Task input:
====
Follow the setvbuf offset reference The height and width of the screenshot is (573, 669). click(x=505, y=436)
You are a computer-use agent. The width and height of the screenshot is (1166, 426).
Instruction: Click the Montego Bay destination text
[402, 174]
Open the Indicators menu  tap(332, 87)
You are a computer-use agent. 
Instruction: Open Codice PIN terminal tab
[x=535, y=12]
====
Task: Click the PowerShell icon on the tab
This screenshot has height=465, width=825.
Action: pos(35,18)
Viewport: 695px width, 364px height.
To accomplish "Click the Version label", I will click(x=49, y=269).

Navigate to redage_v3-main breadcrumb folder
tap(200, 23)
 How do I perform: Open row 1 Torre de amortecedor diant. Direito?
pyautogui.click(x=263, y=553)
====
Assignment:
The output should be exactly the lines above from the line containing "Follow the setvbuf" to the line containing "Open the Indicators", inclusive, with no other lines.

Final answer:
Follow the setvbuf offset reference The height and width of the screenshot is (573, 669). click(x=505, y=436)
You are a computer-use agent. The width and height of the screenshot is (1166, 426).
Instruction: Click the Montego Bay destination text
[402, 174]
Open the Indicators menu  tap(332, 87)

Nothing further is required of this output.